EXERCISE DESCRIPTION
Decide whether each statement agrees with the QuickTalk tips text below, answering yes or no and quoting the deciding words. 1. The flox-microsphere mix uses about two parts flocked cotton to one part micro. 2. The trim wheel mold has 10 equally spaced dots marked around the hole. 3. The carbide cutoff wheels, #409, are tougher than the fiberglass wheels.

Login Form

QuickTalk 20 - Q-TIPS

From Saylor Milton #2484

MICROSPHERE AND FLOX MIXTURE: Microspheres mixed with flox make a tough, non-cracking plastic, which is easily sanded. I mix about 2 parts flocked cotton with one part micro, which makes the material much smoother with more uniform consistency than flox alone. I made a very good looking trim wheel out of this material in the following manner:

Make a mold for the wheel by cutting out a 3" circle in the 3/8" white foam. Mark 12 equally spaced dots around the circumference of the hole. Use the rotary rasp Dremel bit to cut half circles at the dots (this makes the "bumps" on the trim wheel). Grease the edges of this mold and place it on waxed paper on a smooth surface. Pour the flox-microsphere mix into the mold and place waxed paper on top, working out all bubbles. Allow it to cure, cut away the white foam mold and sand it to finished shape.

ED. NOTE: We've used this stuff and have taken to calling it FLOKRO.

From Norman Howell

1. Ref. QUICKTALK #2, pg. 3. Early versions of Safety-T-Poxy specified a mix ratio of 5 to 2, while latex versions said to use a 7 to 3. Hence the apparent discrepancy between my old tip and the current mix ratio. Change the volume ratio in that hint to the current 7 to 3 for current specs. You guys not using Safe-T-Poxy II don't know what you're missing...it really wets the cloth out very rapidly.

2. If you haven't yet discovered the fiberglass cutoff wheel for the Dremel, try to get one the next time you're at a hobby shop. The part number is 426 and it fits the mandrel bit for the Dremel. Unlike the carbide cutoff wheels, #409, which shatter when subjected to side loads, the fiberglass wheels are very tough and cut through just about anything including partially wetted out cloth at the edge of a layup (if you forget to knife trim) without grabbing the fibers like the steel blades do.

SOURCE DATA
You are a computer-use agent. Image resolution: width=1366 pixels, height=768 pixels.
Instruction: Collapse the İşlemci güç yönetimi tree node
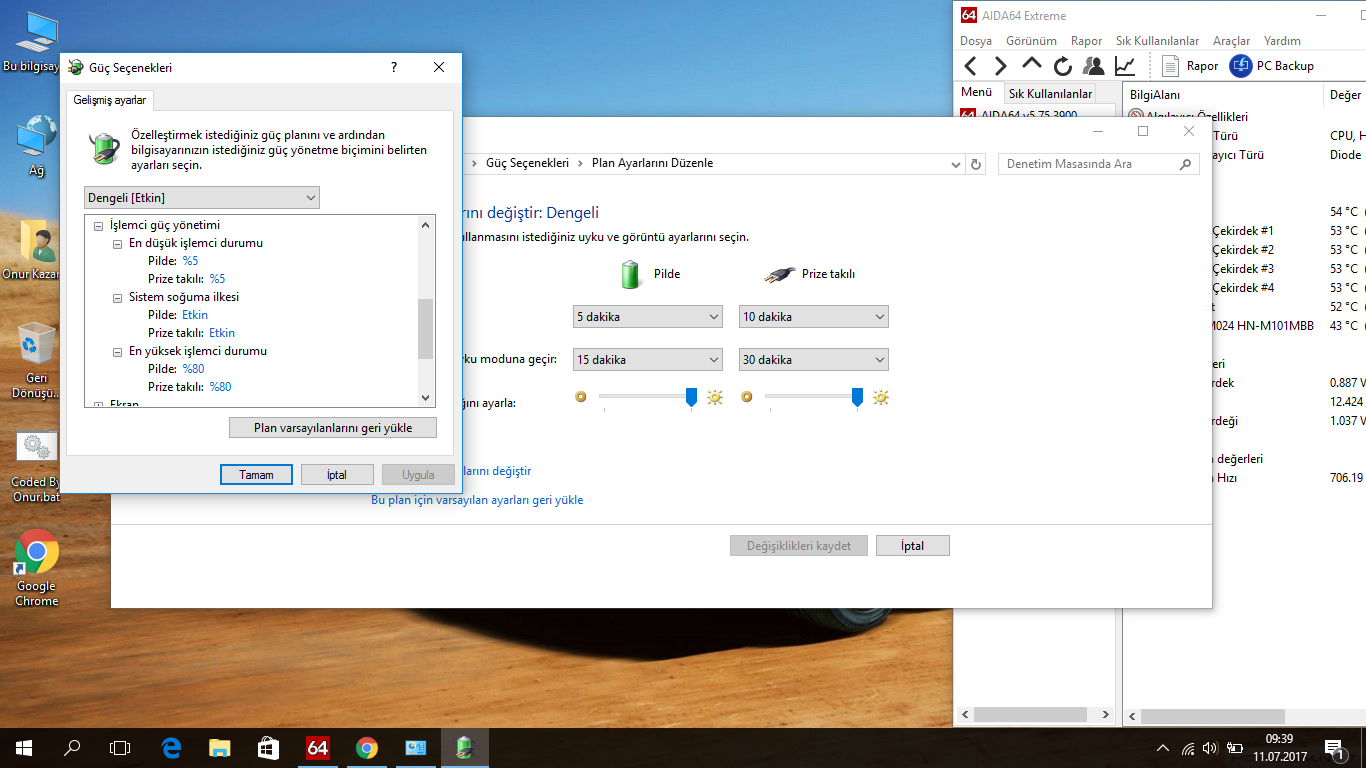click(x=98, y=226)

COMPLETE ANSWER
1. Yes: "I mix about 2 parts flocked cotton with one part micro"
2. No: "Mark 12 equally spaced dots around the circumference of the hole."
3. No: "Unlike the carbide cutoff wheels, #409, which shatter when subjected to side loads, the fiberglass wheels are very tough"